Answer these from the piece on gaming addiction:
(a) In which edition of the International Classification of Diseases will "gaming disorder" be included?
(b) For how long should the abnormal behavior usually persist before an official diagnosis is assigned?
(c) What did the University of Oxford study find about children and screens?
Top of SUPPLIED TEXT
Gaming addiction will now be listed amongst the recognized mental health disorders for the first time by the World Health Organization. In the 11th International Classification of Diseases (ICD), this condition known as the ‘gaming disorder’ will be included.
A draft document describes this condition as a ‘persistent pattern of recurring gaming behavior, which is so severe that it will take precedence over other interests of life.’ Many countries have private addiction clinics to treat such a condition but never has it been classified on such a mass scale.
This document contains a guide for the disorder and a classified abnormal behavior can be over a period of 12 months or more for an official diagnosis to be assigned. It also warns that if the pattern is severe, then this period can be shortened accordingly.
The WHO identifies the following symptoms;
- Increasing priority given to gaming
- To continue of increasing gaming periods even though the individual faces the negative consequences
- An impaired control over duration, frequency and intensity of gaming
Dr, Richard Graham, who is a leading specialist of this disorder, sympathized with gaming enthusiast who may not be addicted but will have confused parents limiting their activities. This is why gaming addiction is a disorder which is listed under a condition which needs further study.
In Japan, each month the internet giant alerts players as to the proposed amounts of times that should be allowed for games. These allow people to set limited hours for their children to play games. In comparison, the University of Oxford revealed in their study that children may spend a lot of hours staring at their screens, but they generally manage to synergize this with their daily activities.
Bottom of SUPPLIED TEXT
Top of RECORD SET
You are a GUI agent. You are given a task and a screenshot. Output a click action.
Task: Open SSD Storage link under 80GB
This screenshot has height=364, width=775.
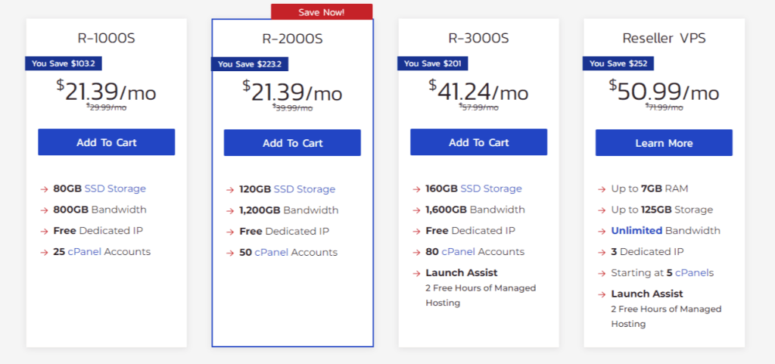[x=115, y=188]
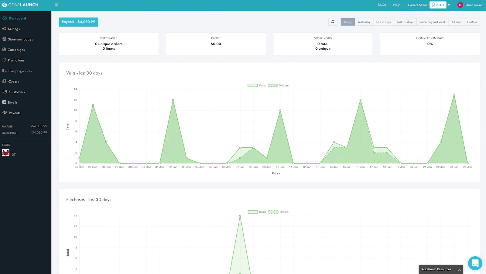Toggle Orders legend color swatch
The image size is (486, 274).
point(273,212)
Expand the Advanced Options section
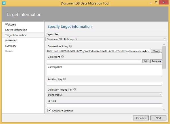 (49, 111)
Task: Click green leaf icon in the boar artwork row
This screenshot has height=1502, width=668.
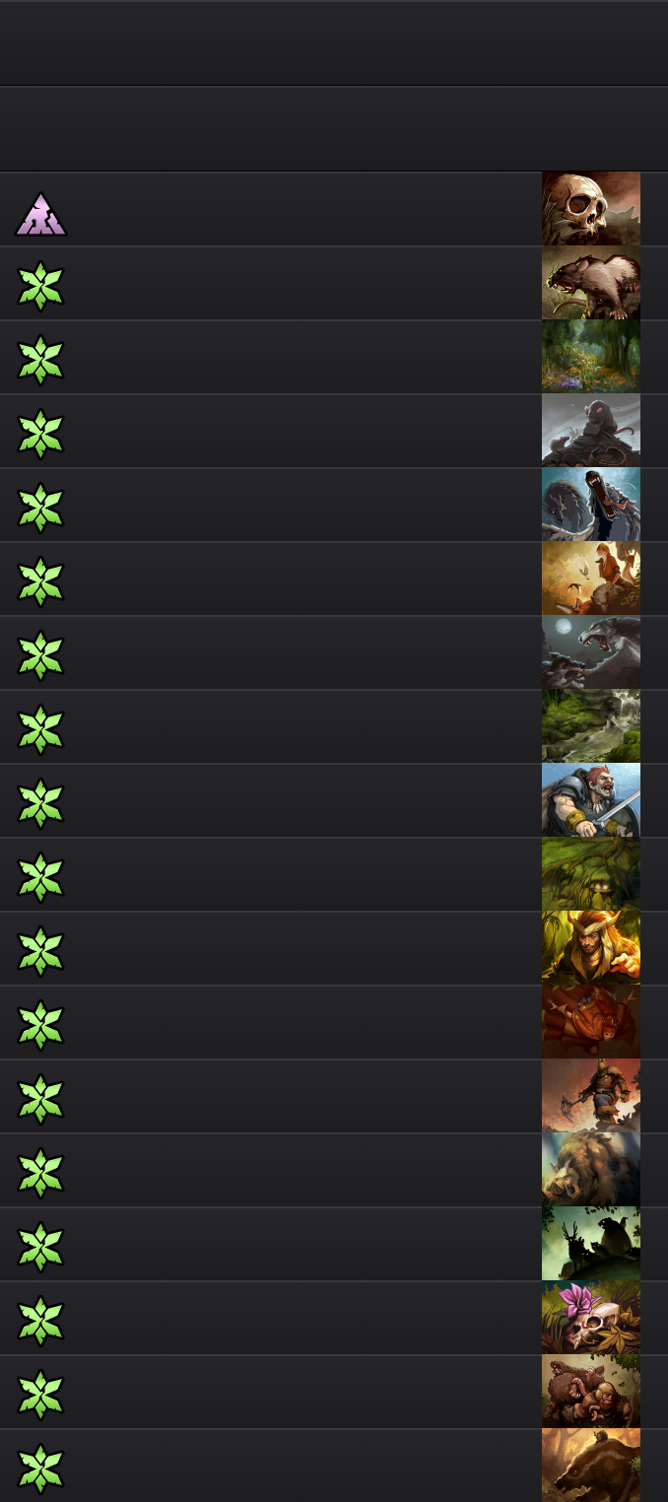Action: [40, 1173]
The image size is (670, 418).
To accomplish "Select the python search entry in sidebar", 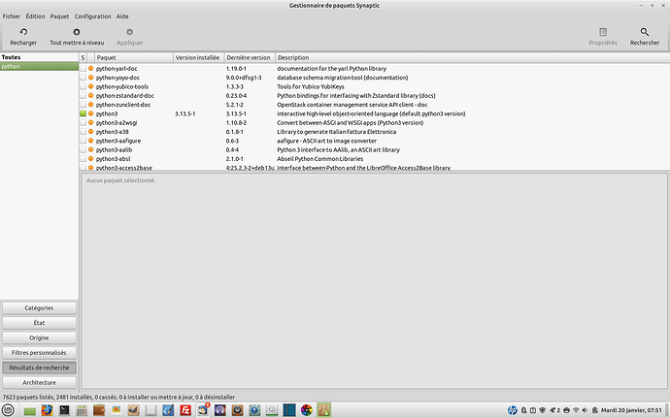I will [x=39, y=67].
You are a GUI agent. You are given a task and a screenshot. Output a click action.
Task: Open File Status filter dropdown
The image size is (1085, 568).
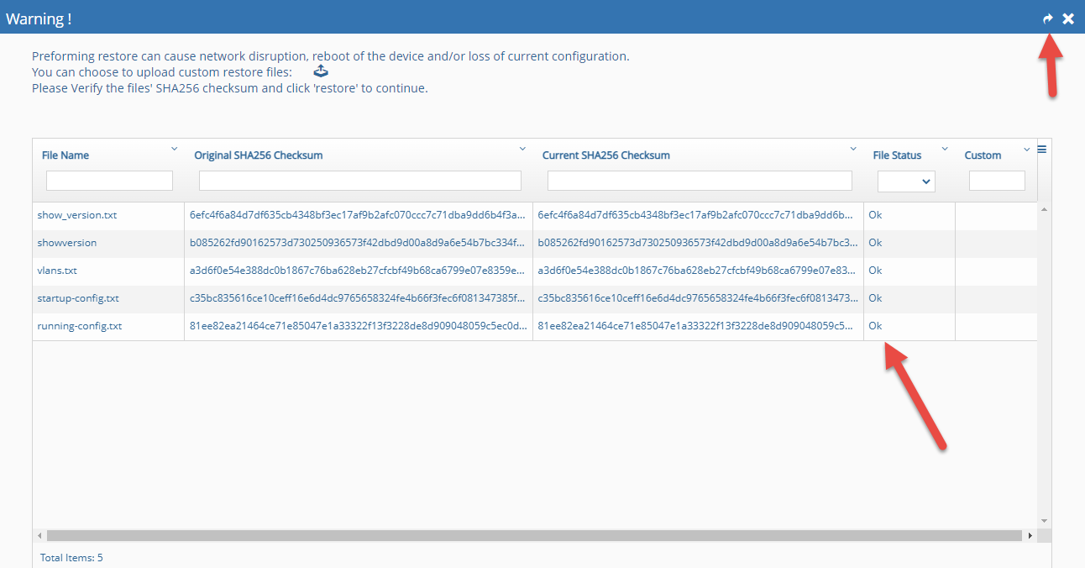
Bottom of RECORD SET
### TASK SOLUTION:
(a) The 11th.
(b) 12 months or more, though this period can be shortened if the pattern is severe.
(c) Children may spend a lot of hours staring at their screens, but they generally manage to synergize this with their daily activities.